One of Bird Buddy's core features is its bird-recognizing capability. It’s a handy tool for anyone trying to learn more about birds in a fun and accessible way. Bird Buddy's bird recognition is achieved through machine learning; the results of this process are only as good as the data input you give it when you train it. In Bird Buddy’s case, training images from our own worldwide camera network were used to create a bird-recognizing model that was then also tested in practice on Bird Buddy feeders. Bird Buddy's model is now capable of identifying many different bird species from all over the world and will continue to improve as it starts gathering ever more data.
The recognition process
Once a feathery visitor lands on the feeder and its pictures are taken by Bird Buddy's camera module, it is time for Bird Buddy to run its model and recognize the species.
When this process is completed you will be able to select your favorite pictures of the identified visitor and add them to your Collections.

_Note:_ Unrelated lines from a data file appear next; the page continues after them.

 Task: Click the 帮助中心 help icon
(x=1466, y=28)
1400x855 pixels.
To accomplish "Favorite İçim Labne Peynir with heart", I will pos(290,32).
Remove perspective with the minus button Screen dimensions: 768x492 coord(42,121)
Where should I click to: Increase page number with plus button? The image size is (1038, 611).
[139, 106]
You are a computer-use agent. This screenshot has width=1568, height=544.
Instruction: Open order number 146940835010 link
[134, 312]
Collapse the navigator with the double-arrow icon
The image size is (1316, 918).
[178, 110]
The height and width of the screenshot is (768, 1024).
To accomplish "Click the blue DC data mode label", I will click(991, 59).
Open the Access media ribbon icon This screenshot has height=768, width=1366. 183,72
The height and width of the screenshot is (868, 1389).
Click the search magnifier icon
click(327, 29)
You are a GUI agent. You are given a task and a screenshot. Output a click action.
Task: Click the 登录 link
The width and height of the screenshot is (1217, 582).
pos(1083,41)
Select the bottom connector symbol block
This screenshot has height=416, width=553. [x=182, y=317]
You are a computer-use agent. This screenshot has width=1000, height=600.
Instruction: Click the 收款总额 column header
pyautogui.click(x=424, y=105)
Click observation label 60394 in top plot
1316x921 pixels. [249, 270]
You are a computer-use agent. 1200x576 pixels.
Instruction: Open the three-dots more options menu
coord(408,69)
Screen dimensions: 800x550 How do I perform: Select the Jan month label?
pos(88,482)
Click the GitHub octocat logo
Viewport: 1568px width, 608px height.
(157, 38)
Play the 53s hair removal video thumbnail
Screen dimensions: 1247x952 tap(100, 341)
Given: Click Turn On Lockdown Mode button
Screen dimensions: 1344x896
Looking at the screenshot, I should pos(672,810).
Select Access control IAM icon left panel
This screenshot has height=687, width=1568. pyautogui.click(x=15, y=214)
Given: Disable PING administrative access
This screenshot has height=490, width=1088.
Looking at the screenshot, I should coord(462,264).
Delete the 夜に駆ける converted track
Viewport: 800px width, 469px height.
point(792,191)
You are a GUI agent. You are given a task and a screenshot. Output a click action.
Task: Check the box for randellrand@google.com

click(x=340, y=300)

To give you a rough idea of the current pipeline, all images go through four stages of processing to ensure the best result:
- First, we determine whether the image is interesting or not (if there is at least one bird in the photo). What’s interesting is highly subjective, of course, so even this simple step is something we struggled with at first. We landed on what we feel is a good definition for that (a bird is in the frame and in focus, at least one eye and the beak is visible) and have now gone through all 300,000 initial images and classified them according to that criteria. What’s awesome about this is that the images that are normally interesting to a human, are also ones that AI will have a much easier time doing inference of the species on.
- Secondly, the photo goes through a bird detector model (which we also trained) that marks the birds in the photo and crops them out. There will be cases of up to 6 specimens and up to 4 different species in the same image. We have trained the custom bird detection model to detect many birds in the same image. Every detected bird in the image is then passed through our bird species classifier.
- In the next stage, we determine the species for every detection in the picture and further sort the cropped photos. With the help of advanced tagging and cropping tools, we classify them as either interesting, not interesting, or invalid (phantom detections). This is where our amazing AI trainers step in and do all the legwork.
- At least 2 thousand images per species are then introduced into the neural network. They are the material based on which the model learns to distinguish between species. This is how Bird Buddy knows to take a snapshot when a bird appears in its field of view: the potential of this technology is only limited by the data we chose to feed it, so it will only get more accurate and complex as time goes on.
So far, the team has processed millions (yes, millions!) of images, fine-tuning the model to recognize bird species that regularly visit bird feeders.
We will be improving the species recognition feature of our AI model. Our team is actively working on retraining the model to improve its accuracy in identifying bird species.
Currently, the model has only been trained on images that were not from the actual Bird Buddy feeder. However, we are continually adding new images of species that we initially did not recognize, which will be used to train the model.
Additionally, we are exploring the possibility of having our bird expert team review a certain percentage of images from the feeders to check if the current model has made any mistakes in identifying the species. If any errors are found, they will be corrected to the right species. This is a time-consuming iterative process, but with each iteration, the model's predictions will improve and become more accurate, and the need for manual correction will decrease.
We are committed to providing our customers with the best possible experience and appreciate your patience and understanding as we work to improve the species recognition feature.